== Texto ==
◇ ◇ ◇ ◇ ◇

No me cuadra la explicación y por la curiosidad, no cierro la operación y me regreso con la de la entrada.

 

“Oiga, allá dentro me dejan las naranjas a once por 10 pesos. ¿No me da 11 por 10?”, le digo.

 

Se me queda viendo como insultada y muy dice: “¡Mis naranjas valen a peso por­que son más valiosas que las naranjas de adentro!”.

Le reclamo: “¿Por qué las da más caras si son igualitas?", y me dice: “Es cierto, son igualitas pero mis naranjas valen más porque yo val­go más que aquella jovencita”.

“¿Cómo que usted va­le más que ella?”, le digo.

“Pues claro, yo tengo más virtudes y tengo mis va­lores bien arraigados”.

 

 

“A ver, a ver...”, le digo, y le suplico que me explique las razones por las cuales ella vale más. “Pues mire, yo siempre llego más temprano que ella y además ya cumplí 22 años de anti­güedad de pertenecer a los miembros del sindicato de vendedoras del mercado, no he faltado a ninguna junta, aquí me verá siempre bien puesta”.

 

“Sin embargo esa jovencita apenas lleva tres años, eso quiere decir que yo ten­go más méritos y tengo mis valores más firmes”. “Además --prosigue la marchanta-- yo soy señora de la casa y yo de aquí del trabajo me voy directo a mi casa a ayudarles a mis hijos con su tarea y con la cena”.

 

“Sin embargo, aquella vendedora recién arribada, vive me­dio arrejuntada y tiene un hijo mal nu­trido que tuvo con otro señor. Además dicen que muchas veces de aquí se va a la otra esquina del mercado a tomar tepache y platicar de puros chismes. Yo en cambio, mire aquí traigo mi ro­sario y rezo muy seguido, mientras que aquella desaliñada nunca reza, ni va a las procesiones del Santo Patro­no. Por eso y por otros valores, yo val­go más y por eso lo que yo vendo debe valer más. La gente bien nacida como el señor tiene que apreciar esas dife­rencias si es que hay respeto a los va­lores en este mundo, ¿o no? Usted no debe de comprar aquellas naranjas, us­ted que se ve educado en colegio de paga y donde enseñan valores. Debe compararme las naranjas a peso”.

 

Hasta aquí el cuento. Hasta aquí el sueño. Ahora a  exprimir las lecciones posibles:

 

Si alguien ofrece más o menos lo mismo que tú, no solamente no lo pue­des vender más caro, tienes que venderlo cada vez más barato. La ley de la igualdad dice que si la sociedad obser­va dos productos o servicios iguales, obliga a bajar el precio a los dos, has­ta quitarles toda la ropa interior.

◇ ◇ ◇ ◇ ◇

== Material mostrado ==
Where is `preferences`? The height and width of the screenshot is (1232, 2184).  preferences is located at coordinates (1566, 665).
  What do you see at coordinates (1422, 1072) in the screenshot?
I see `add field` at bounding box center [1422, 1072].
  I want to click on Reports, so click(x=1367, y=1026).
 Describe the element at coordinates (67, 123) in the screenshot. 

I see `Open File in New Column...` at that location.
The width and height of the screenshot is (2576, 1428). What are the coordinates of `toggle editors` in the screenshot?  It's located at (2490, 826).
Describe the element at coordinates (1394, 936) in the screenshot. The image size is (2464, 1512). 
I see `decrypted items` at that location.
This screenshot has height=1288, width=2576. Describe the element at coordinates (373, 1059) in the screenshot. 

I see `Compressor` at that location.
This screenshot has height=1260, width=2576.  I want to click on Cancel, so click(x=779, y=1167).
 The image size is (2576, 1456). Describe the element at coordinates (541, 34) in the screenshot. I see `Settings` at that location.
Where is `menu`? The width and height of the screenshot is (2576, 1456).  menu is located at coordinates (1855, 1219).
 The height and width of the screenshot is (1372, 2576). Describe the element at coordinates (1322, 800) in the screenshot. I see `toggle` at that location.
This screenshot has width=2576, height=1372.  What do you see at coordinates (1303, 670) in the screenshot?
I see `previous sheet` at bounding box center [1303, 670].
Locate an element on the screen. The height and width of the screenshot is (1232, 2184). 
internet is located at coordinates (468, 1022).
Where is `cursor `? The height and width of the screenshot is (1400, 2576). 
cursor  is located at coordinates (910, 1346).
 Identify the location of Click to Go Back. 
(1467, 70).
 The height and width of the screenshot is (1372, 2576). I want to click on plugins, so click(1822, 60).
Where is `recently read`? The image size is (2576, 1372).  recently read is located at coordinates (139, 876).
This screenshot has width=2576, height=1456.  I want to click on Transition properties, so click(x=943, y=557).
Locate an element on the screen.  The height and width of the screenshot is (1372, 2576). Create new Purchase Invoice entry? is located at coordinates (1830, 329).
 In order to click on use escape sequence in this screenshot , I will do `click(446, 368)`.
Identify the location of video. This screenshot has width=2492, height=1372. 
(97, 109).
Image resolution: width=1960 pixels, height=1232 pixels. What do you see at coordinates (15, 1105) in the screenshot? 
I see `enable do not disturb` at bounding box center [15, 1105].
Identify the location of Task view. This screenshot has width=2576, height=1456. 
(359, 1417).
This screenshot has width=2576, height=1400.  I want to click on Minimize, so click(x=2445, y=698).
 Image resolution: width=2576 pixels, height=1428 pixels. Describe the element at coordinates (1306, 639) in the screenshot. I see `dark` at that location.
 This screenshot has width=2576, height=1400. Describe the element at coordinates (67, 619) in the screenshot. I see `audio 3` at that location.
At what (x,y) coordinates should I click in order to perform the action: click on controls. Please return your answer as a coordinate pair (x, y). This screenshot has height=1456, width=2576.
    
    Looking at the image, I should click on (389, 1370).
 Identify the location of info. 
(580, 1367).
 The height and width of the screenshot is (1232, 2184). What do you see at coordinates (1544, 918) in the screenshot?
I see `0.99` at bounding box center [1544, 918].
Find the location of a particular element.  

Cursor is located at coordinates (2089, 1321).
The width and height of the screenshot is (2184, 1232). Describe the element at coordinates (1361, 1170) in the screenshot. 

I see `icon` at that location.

◇ ◇ ◇ ◇ ◇

== Qué se pide ==
Continúa el texto sobre la vendedora de naranjas a partir de su última oración.

== Respuesta ==
En una condición de igualdad de productos, los márgenes y las utilida­des tienen que ir bajando y sobreviven aquellos que sepan vivir en una forma más pobre. El saber vivir con menos se vuelve la ventaja competitiva de los pobres que ofrecen los mismos productos o servicios que ofrecen otros.

 

Los clientes no te pueden pagar las virtudes y los valores que tú tie­nes, a menos que esas virtudes y valo­res se introduzcan en alguno de los atributos de tu producto o atributo de tu servicio. Los valores personales, pa­ra que rindan su fruto económico y so­cial, tienen que impregnarse en lo que ofreces al público.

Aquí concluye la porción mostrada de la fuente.